---- Recorded data

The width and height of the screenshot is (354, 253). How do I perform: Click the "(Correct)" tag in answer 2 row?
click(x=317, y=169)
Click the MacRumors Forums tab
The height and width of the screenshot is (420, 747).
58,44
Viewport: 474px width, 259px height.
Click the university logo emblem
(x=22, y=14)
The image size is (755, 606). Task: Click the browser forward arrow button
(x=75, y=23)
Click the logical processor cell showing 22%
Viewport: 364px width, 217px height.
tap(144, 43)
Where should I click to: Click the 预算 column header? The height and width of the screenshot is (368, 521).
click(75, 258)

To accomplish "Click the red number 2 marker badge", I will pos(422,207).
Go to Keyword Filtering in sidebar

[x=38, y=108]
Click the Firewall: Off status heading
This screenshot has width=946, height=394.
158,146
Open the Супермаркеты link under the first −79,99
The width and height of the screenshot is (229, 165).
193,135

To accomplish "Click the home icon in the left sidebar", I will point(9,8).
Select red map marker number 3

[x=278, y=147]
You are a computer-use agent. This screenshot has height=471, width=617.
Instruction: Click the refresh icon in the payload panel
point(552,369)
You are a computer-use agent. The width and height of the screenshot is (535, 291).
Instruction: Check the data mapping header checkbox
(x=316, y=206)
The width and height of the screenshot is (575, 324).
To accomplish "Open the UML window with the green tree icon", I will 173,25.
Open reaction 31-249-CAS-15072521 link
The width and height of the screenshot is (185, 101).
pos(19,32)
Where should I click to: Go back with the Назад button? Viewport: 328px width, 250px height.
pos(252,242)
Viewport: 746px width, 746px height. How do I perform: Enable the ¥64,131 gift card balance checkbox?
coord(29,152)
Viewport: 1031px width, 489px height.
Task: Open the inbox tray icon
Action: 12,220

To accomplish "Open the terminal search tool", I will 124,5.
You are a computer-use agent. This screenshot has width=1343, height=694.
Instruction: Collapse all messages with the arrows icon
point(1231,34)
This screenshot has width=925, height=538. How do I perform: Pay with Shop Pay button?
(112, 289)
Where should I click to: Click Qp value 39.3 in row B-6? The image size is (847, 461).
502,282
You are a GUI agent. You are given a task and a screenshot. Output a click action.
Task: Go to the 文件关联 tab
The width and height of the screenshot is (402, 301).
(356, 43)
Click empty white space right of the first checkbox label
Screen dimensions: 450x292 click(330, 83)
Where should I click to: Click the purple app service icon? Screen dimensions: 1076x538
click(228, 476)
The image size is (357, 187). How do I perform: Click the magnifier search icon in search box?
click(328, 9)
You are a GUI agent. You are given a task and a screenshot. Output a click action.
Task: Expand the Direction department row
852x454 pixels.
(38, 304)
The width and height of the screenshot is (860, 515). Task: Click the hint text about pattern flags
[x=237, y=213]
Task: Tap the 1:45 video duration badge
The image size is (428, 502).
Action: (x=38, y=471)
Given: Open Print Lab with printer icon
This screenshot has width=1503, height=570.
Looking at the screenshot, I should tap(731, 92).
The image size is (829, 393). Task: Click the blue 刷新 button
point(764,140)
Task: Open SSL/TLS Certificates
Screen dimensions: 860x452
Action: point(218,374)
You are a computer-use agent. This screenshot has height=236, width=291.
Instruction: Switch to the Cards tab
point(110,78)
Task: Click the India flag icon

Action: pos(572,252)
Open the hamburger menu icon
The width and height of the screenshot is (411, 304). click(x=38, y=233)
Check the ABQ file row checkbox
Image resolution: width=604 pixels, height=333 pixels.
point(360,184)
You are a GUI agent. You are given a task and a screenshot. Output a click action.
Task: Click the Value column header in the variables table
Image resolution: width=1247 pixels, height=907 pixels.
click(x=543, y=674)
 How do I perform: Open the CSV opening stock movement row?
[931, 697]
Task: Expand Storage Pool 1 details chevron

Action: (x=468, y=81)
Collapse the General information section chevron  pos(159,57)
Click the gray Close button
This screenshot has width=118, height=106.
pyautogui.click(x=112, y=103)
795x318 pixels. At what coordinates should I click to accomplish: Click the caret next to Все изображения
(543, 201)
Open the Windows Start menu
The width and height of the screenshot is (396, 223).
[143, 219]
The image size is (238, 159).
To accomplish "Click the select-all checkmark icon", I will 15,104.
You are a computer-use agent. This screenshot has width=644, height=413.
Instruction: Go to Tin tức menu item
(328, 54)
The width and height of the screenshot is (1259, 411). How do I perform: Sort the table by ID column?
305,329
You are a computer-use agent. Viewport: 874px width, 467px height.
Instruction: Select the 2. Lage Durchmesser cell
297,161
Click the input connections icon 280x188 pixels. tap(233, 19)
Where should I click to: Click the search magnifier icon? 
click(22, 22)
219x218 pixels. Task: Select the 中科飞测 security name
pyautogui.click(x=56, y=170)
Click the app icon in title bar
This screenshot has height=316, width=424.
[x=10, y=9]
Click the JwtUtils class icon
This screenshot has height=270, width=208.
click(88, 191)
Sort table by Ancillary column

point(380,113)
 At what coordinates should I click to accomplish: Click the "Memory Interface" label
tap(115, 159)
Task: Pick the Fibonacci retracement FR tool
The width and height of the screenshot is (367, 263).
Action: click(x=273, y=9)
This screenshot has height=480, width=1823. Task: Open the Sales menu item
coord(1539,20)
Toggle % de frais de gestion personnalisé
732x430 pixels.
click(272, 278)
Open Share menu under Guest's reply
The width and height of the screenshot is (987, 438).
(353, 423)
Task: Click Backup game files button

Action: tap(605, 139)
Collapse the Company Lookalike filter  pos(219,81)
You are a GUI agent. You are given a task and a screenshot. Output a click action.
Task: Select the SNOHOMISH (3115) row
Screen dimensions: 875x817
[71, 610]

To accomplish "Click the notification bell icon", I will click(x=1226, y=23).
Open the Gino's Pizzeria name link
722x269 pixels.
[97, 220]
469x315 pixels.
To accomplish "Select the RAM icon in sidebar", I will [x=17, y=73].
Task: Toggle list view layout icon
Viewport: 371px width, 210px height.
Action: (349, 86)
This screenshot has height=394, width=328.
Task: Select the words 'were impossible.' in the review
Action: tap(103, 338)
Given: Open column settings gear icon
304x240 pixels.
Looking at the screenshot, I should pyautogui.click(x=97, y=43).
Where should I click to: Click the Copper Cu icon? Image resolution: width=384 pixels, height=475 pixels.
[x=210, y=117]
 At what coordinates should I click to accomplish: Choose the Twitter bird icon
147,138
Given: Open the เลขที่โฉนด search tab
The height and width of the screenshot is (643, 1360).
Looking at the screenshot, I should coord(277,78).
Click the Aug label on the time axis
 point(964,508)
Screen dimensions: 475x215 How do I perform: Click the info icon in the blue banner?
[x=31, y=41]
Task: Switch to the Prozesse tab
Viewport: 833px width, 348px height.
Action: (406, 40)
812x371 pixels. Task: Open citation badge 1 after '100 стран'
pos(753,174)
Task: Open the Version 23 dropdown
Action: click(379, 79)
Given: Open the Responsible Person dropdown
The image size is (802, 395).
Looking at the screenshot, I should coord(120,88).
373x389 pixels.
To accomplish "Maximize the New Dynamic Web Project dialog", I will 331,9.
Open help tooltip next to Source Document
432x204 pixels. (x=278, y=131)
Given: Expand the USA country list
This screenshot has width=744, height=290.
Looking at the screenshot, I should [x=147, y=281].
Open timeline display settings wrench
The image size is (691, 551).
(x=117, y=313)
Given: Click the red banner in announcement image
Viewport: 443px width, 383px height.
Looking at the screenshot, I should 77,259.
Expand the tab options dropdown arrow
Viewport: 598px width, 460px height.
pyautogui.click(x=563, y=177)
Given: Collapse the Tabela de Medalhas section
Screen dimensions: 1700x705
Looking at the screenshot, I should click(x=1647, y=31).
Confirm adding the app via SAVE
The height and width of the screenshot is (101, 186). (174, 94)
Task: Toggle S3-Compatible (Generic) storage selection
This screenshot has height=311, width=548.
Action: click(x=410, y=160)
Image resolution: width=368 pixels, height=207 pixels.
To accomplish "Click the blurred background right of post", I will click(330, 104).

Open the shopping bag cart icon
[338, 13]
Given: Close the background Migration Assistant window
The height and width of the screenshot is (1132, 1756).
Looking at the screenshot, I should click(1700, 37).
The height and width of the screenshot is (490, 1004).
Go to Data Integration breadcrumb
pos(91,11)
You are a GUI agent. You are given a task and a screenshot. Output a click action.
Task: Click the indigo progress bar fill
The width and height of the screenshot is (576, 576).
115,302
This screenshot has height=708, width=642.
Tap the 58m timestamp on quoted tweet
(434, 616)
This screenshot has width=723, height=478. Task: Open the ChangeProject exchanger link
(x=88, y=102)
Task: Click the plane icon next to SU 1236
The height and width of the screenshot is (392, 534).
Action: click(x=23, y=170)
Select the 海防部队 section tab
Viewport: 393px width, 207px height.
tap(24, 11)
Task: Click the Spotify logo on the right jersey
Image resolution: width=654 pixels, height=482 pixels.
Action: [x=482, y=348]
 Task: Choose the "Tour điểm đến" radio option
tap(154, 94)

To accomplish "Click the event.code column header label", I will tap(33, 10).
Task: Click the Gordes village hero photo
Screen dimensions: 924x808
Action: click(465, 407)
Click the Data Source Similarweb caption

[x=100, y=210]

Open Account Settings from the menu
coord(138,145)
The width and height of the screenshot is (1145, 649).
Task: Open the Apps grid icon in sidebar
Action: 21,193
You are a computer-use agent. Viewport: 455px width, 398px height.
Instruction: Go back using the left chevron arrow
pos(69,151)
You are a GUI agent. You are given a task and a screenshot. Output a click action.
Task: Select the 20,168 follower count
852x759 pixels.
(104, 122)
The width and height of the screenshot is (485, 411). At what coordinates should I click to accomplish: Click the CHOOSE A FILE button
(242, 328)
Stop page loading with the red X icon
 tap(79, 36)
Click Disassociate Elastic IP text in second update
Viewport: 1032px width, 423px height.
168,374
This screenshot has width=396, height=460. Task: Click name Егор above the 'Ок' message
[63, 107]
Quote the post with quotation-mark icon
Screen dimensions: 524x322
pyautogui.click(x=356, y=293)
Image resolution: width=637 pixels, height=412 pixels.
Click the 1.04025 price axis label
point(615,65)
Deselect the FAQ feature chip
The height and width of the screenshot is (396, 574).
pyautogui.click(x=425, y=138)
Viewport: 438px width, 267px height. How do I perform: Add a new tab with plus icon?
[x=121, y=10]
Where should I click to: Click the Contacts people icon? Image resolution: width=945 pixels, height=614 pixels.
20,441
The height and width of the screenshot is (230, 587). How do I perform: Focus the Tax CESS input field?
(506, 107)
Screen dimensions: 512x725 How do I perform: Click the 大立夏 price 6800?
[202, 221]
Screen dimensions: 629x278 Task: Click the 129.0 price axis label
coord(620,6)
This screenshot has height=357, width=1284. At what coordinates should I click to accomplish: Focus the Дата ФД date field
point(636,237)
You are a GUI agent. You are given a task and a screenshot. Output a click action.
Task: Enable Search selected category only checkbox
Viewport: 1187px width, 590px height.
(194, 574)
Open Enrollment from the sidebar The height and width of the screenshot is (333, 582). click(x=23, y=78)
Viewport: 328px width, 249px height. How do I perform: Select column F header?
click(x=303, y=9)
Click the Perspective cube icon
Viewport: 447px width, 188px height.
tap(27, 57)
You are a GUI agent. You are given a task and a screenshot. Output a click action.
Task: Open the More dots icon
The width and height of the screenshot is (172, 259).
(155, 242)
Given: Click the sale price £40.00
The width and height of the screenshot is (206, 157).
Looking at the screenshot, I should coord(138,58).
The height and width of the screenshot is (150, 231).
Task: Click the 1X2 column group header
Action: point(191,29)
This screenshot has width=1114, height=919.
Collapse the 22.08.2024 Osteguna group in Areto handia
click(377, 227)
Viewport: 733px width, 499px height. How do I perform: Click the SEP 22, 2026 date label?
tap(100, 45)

--------

### [How to complete this task]
Look back at the entries above. Retype the line with "has height=471, width=617.", the line with "Task: Open SSL/TLS Certificates", and all lines in between.

### [Response below]
You are a computer-use agent. This screenshot has height=471, width=617.
Instruction: Click the refresh icon in the payload panel
point(552,369)
You are a computer-use agent. The width and height of the screenshot is (535, 291).
Instruction: Check the data mapping header checkbox
(x=316, y=206)
The width and height of the screenshot is (575, 324).
To accomplish "Open the UML window with the green tree icon", I will 173,25.
Open reaction 31-249-CAS-15072521 link
The width and height of the screenshot is (185, 101).
pos(19,32)
Where should I click to: Go back with the Назад button? Viewport: 328px width, 250px height.
pos(252,242)
Viewport: 746px width, 746px height. How do I perform: Enable the ¥64,131 gift card balance checkbox?
coord(29,152)
Viewport: 1031px width, 489px height.
Task: Open the inbox tray icon
Action: 12,220

To accomplish "Open the terminal search tool", I will 124,5.
You are a computer-use agent. This screenshot has width=1343, height=694.
Instruction: Collapse all messages with the arrows icon
point(1231,34)
This screenshot has width=925, height=538. How do I perform: Pay with Shop Pay button?
(112, 289)
Where should I click to: Click Qp value 39.3 in row B-6? The image size is (847, 461).
502,282
You are a GUI agent. You are given a task and a screenshot. Output a click action.
Task: Go to the 文件关联 tab
The width and height of the screenshot is (402, 301).
(356, 43)
Click empty white space right of the first checkbox label
Screen dimensions: 450x292 click(330, 83)
Where should I click to: Click the purple app service icon? Screen dimensions: 1076x538
click(228, 476)
The image size is (357, 187). How do I perform: Click the magnifier search icon in search box?
click(328, 9)
You are a GUI agent. You are given a task and a screenshot. Output a click action.
Task: Expand the Direction department row
852x454 pixels.
(38, 304)
The width and height of the screenshot is (860, 515). Task: Click the hint text about pattern flags
[x=237, y=213]
Task: Tap the 1:45 video duration badge
The image size is (428, 502).
Action: (x=38, y=471)
Given: Open Print Lab with printer icon
This screenshot has width=1503, height=570.
Looking at the screenshot, I should tap(731, 92).
The image size is (829, 393). Task: Click the blue 刷新 button
point(764,140)
Task: Open SSL/TLS Certificates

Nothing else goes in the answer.